Stored items
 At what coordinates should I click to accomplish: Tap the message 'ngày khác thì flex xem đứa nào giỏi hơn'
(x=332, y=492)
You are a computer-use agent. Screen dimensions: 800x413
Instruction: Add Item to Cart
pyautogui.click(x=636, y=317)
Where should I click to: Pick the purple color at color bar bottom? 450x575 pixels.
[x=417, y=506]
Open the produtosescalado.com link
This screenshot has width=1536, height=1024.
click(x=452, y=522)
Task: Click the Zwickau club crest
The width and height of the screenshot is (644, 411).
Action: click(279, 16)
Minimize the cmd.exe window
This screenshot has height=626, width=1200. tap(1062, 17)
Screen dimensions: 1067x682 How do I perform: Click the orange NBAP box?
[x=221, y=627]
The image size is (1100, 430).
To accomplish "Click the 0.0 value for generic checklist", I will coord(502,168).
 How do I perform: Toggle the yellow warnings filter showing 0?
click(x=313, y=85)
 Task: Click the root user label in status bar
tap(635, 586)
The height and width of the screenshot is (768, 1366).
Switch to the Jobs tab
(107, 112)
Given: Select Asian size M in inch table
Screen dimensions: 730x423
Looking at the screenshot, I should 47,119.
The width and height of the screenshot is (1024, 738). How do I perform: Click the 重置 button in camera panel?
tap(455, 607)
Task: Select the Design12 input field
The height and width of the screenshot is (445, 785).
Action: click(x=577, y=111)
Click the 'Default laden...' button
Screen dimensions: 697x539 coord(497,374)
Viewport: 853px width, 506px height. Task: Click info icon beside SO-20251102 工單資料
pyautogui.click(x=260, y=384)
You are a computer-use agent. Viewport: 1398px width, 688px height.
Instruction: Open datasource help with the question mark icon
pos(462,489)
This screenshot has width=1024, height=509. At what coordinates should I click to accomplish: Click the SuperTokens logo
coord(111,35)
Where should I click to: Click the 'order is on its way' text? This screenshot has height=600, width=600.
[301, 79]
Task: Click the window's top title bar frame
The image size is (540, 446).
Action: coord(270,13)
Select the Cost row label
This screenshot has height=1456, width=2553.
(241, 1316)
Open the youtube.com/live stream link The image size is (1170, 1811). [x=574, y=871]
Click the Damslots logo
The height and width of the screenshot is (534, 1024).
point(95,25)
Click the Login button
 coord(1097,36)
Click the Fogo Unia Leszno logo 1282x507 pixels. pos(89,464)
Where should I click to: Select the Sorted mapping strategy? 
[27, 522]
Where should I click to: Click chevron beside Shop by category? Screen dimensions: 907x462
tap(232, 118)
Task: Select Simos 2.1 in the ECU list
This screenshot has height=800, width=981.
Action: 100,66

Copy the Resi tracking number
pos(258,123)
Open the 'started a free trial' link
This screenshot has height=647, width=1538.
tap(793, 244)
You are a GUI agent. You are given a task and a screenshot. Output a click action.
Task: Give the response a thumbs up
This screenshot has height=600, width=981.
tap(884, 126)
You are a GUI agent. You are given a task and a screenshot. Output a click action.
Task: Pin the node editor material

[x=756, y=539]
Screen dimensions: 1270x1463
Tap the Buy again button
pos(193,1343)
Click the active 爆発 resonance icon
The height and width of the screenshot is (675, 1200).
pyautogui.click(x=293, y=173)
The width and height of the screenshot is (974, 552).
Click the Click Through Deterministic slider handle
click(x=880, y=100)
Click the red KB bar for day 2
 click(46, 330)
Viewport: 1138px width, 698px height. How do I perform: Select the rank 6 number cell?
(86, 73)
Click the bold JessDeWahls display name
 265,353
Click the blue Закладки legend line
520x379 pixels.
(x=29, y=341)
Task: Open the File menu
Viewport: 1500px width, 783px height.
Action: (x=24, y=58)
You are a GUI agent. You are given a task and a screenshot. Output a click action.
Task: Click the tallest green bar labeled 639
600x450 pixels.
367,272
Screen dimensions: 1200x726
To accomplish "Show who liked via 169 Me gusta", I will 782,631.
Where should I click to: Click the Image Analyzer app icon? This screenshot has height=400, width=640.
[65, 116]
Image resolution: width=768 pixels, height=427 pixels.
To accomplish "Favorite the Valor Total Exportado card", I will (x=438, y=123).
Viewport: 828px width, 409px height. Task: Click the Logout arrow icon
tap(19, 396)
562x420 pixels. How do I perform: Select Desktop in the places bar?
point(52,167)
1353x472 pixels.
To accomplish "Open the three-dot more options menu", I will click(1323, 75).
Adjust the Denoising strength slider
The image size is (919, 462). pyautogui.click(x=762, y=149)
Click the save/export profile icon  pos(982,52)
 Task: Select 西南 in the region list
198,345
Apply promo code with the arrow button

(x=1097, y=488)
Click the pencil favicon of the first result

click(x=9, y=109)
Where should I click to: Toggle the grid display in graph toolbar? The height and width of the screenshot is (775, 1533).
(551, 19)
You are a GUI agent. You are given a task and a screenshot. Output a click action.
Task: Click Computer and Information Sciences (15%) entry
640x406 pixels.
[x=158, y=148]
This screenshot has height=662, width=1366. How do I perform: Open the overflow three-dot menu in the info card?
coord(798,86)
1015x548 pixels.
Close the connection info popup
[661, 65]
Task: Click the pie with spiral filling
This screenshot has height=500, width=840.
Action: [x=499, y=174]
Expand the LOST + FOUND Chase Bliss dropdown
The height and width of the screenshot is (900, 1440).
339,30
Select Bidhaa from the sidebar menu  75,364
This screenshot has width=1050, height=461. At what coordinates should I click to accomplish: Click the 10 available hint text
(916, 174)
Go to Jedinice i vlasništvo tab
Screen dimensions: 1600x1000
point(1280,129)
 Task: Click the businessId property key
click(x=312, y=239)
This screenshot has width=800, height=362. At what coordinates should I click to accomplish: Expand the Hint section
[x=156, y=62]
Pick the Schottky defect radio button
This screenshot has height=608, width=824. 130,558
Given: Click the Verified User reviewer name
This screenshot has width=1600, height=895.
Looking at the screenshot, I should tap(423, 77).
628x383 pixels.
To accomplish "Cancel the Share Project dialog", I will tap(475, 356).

WHAT THE TASK REQUIRES:
With the records above in view, retype each one exactly.

TASK OUTPUT:
 At what coordinates should I click to accomplish: Tap the message 'ngày khác thì flex xem đứa nào giỏi hơn'
(x=332, y=492)
You are a computer-use agent. Screen dimensions: 800x413
Instruction: Add Item to Cart
pyautogui.click(x=636, y=317)
Where should I click to: Pick the purple color at color bar bottom? 450x575 pixels.
[x=417, y=506]
Open the produtosescalado.com link
This screenshot has width=1536, height=1024.
click(x=452, y=522)
Task: Click the Zwickau club crest
The width and height of the screenshot is (644, 411).
Action: click(279, 16)
Minimize the cmd.exe window
This screenshot has height=626, width=1200. tap(1062, 17)
Screen dimensions: 1067x682 How do I perform: Click the orange NBAP box?
[x=221, y=627]
The image size is (1100, 430).
To accomplish "Click the 0.0 value for generic checklist", I will coord(502,168).
 How do I perform: Toggle the yellow warnings filter showing 0?
click(x=313, y=85)
 Task: Click the root user label in status bar
tap(635, 586)
The height and width of the screenshot is (768, 1366).
Switch to the Jobs tab
(107, 112)
Given: Select Asian size M in inch table
Screen dimensions: 730x423
Looking at the screenshot, I should 47,119.
The width and height of the screenshot is (1024, 738). How do I perform: Click the 重置 button in camera panel?
tap(455, 607)
Task: Select the Design12 input field
The height and width of the screenshot is (445, 785).
Action: click(x=577, y=111)
Click the 'Default laden...' button
Screen dimensions: 697x539 coord(497,374)
Viewport: 853px width, 506px height. Task: Click info icon beside SO-20251102 工單資料
pyautogui.click(x=260, y=384)
You are a computer-use agent. Viewport: 1398px width, 688px height.
Instruction: Open datasource help with the question mark icon
pos(462,489)
This screenshot has width=1024, height=509. At what coordinates should I click to accomplish: Click the SuperTokens logo
coord(111,35)
Where should I click to: Click the 'order is on its way' text? This screenshot has height=600, width=600.
[301, 79]
Task: Click the window's top title bar frame
The image size is (540, 446).
Action: coord(270,13)
Select the Cost row label
This screenshot has height=1456, width=2553.
(241, 1316)
Open the youtube.com/live stream link The image size is (1170, 1811). [x=574, y=871]
Click the Damslots logo
The height and width of the screenshot is (534, 1024).
point(95,25)
Click the Login button
 coord(1097,36)
Click the Fogo Unia Leszno logo 1282x507 pixels. pos(89,464)
Where should I click to: Select the Sorted mapping strategy? 
[27, 522]
Where should I click to: Click chevron beside Shop by category? Screen dimensions: 907x462
tap(232, 118)
Task: Select Simos 2.1 in the ECU list
This screenshot has height=800, width=981.
Action: 100,66

Copy the Resi tracking number
pos(258,123)
Open the 'started a free trial' link
This screenshot has height=647, width=1538.
tap(793, 244)
You are a GUI agent. You are given a task and a screenshot. Output a click action.
Task: Give the response a thumbs up
This screenshot has height=600, width=981.
tap(884, 126)
You are a GUI agent. You are given a task and a screenshot. Output a click action.
Task: Pin the node editor material

[x=756, y=539]
Screen dimensions: 1270x1463
Tap the Buy again button
pos(193,1343)
Click the active 爆発 resonance icon
The height and width of the screenshot is (675, 1200).
pyautogui.click(x=293, y=173)
The width and height of the screenshot is (974, 552).
Click the Click Through Deterministic slider handle
click(x=880, y=100)
Click the red KB bar for day 2
 click(46, 330)
Viewport: 1138px width, 698px height. How do I perform: Select the rank 6 number cell?
(86, 73)
Click the bold JessDeWahls display name
 265,353
Click the blue Закладки legend line
520x379 pixels.
(x=29, y=341)
Task: Open the File menu
Viewport: 1500px width, 783px height.
Action: (x=24, y=58)
You are a GUI agent. You are given a task and a screenshot. Output a click action.
Task: Click the tallest green bar labeled 639
600x450 pixels.
367,272
Screen dimensions: 1200x726
To accomplish "Show who liked via 169 Me gusta", I will 782,631.
Where should I click to: Click the Image Analyzer app icon? This screenshot has height=400, width=640.
[65, 116]
Image resolution: width=768 pixels, height=427 pixels.
To accomplish "Favorite the Valor Total Exportado card", I will (x=438, y=123).
Viewport: 828px width, 409px height. Task: Click the Logout arrow icon
tap(19, 396)
562x420 pixels. How do I perform: Select Desktop in the places bar?
point(52,167)
1353x472 pixels.
To accomplish "Open the three-dot more options menu", I will click(1323, 75).
Adjust the Denoising strength slider
The image size is (919, 462). pyautogui.click(x=762, y=149)
Click the save/export profile icon  pos(982,52)
 Task: Select 西南 in the region list
198,345
Apply promo code with the arrow button

(x=1097, y=488)
Click the pencil favicon of the first result

click(x=9, y=109)
Where should I click to: Toggle the grid display in graph toolbar? The height and width of the screenshot is (775, 1533).
(551, 19)
You are a GUI agent. You are given a task and a screenshot. Output a click action.
Task: Click Computer and Information Sciences (15%) entry
640x406 pixels.
[x=158, y=148]
This screenshot has height=662, width=1366. How do I perform: Open the overflow three-dot menu in the info card?
coord(798,86)
1015x548 pixels.
Close the connection info popup
[661, 65]
Task: Click the pie with spiral filling
This screenshot has height=500, width=840.
Action: [x=499, y=174]
Expand the LOST + FOUND Chase Bliss dropdown
The height and width of the screenshot is (900, 1440).
339,30
Select Bidhaa from the sidebar menu  75,364
This screenshot has width=1050, height=461. At what coordinates should I click to accomplish: Click the 10 available hint text
(916, 174)
Go to Jedinice i vlasništvo tab
Screen dimensions: 1600x1000
point(1280,129)
 Task: Click the businessId property key
click(x=312, y=239)
This screenshot has width=800, height=362. At what coordinates should I click to accomplish: Expand the Hint section
[x=156, y=62]
Pick the Schottky defect radio button
This screenshot has height=608, width=824. 130,558
Given: Click the Verified User reviewer name
This screenshot has width=1600, height=895.
Looking at the screenshot, I should tap(423, 77).
628x383 pixels.
To accomplish "Cancel the Share Project dialog", I will tap(475, 356).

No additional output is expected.